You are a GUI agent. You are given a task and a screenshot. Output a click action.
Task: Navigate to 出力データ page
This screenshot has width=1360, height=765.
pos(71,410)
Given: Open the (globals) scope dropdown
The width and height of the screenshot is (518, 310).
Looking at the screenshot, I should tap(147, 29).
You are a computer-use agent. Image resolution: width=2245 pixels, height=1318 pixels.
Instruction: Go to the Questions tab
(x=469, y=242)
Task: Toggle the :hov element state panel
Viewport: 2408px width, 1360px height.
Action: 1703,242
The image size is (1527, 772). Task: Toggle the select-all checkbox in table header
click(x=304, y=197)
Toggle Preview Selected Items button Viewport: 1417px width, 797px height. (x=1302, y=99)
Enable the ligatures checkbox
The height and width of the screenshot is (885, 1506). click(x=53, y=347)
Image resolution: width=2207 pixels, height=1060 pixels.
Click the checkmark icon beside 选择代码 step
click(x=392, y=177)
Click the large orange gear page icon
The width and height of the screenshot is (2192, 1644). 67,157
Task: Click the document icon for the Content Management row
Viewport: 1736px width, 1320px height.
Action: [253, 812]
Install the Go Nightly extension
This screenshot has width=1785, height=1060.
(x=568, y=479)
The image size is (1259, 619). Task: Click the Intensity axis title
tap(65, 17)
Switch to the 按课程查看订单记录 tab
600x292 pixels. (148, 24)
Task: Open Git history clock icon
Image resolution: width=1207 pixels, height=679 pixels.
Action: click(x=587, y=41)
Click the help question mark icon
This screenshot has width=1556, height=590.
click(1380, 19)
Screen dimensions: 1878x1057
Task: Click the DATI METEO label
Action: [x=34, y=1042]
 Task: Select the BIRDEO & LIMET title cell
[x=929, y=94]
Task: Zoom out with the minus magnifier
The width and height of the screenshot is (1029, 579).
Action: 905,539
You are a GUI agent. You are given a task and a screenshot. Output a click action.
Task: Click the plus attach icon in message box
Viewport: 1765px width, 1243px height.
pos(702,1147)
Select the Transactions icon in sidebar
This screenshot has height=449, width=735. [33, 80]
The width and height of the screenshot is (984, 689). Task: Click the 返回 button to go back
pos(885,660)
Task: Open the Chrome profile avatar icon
◇ ◇ ◇ ◇
• _HOW TO COMPLETE THIS TASK_
All lines that hold the word "Open" should be copied from the data.

• _EXERCISE OUTPUT_
Given: Open the (globals) scope dropdown
Task: Open Git history clock icon
Task: Open the Chrome profile avatar icon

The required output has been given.